Mutualism: Building the Next Economy from the Ground Up is a 2021 🏷️#book by 📝Sara Horowitz — labor lawyer, MacArthur Fellow, founder of the Freelancers Union, and former chair of the New York Federal Reserve board. The book argues that a trillion-dollar "mutualist sector" (unions and their pension funds, cooperatives, mutual aid groups, faith communities) already provides the blueprint for a reciprocal economy centered on local communities. Horowitz traces how mutualist organizations have historically solved common problems — from labor unions and trade associations to religious organizations and mutual aid societies — and demonstrates how they are now quietly driving rural and urban economies worldwide.

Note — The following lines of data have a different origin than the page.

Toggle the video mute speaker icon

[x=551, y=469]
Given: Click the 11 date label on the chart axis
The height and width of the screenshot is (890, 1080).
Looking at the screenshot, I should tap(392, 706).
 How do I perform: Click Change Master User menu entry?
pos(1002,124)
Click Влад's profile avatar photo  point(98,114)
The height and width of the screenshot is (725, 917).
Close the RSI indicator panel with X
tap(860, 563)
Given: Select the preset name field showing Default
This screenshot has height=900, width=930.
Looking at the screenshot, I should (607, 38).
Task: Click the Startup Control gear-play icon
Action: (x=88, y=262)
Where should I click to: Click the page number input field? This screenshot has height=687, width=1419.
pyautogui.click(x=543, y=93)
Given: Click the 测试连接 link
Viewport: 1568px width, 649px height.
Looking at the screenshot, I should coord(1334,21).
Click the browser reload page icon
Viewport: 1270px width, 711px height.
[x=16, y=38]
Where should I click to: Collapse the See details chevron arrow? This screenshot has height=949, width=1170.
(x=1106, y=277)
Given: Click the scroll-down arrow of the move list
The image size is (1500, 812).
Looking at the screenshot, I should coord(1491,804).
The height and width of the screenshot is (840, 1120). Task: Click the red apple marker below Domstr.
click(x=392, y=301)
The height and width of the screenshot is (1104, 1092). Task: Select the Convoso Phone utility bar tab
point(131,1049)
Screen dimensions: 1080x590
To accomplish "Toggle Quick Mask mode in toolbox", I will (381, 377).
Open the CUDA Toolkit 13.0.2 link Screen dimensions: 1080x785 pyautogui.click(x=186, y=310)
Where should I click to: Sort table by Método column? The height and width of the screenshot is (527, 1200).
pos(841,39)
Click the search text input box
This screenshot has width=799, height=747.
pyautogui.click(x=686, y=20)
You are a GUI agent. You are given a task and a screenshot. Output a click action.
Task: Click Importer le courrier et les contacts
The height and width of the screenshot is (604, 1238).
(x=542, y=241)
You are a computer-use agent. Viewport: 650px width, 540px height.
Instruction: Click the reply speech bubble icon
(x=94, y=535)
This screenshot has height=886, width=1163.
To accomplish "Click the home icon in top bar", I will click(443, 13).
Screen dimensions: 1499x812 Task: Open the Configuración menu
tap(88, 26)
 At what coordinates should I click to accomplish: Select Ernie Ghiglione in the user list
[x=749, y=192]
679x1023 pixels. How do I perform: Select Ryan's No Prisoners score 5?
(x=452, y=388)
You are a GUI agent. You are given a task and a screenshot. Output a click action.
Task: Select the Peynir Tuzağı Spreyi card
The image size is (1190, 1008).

Mutualist organizations share core principles: they exist to solve a social problem for a community rather than to generate profit, they sustain themselves through an independent economic mechanism, and they operate as intergenerational institutions built to outlast their members. The book positions mutualism as a practical, historically grounded alternative to both unchecked capitalism and state-centric solutions for addressing climate change, income inequality, and racial equity — drawing inspiration from women's suffrage, civil rights movements, and the mutual aid surge following the 📝COVID-19 pandemic.
Recommended by 📝Nivi Achanta, an early member of 📝One Inc Cooperative, when seeing resonance between such. The cooperative form isn't a novelty but a lineage. Horowitz gives language and historical depth to the thing we're already building: sustainable organizations that serve members, compound intergenerationally, and resist extraction by design.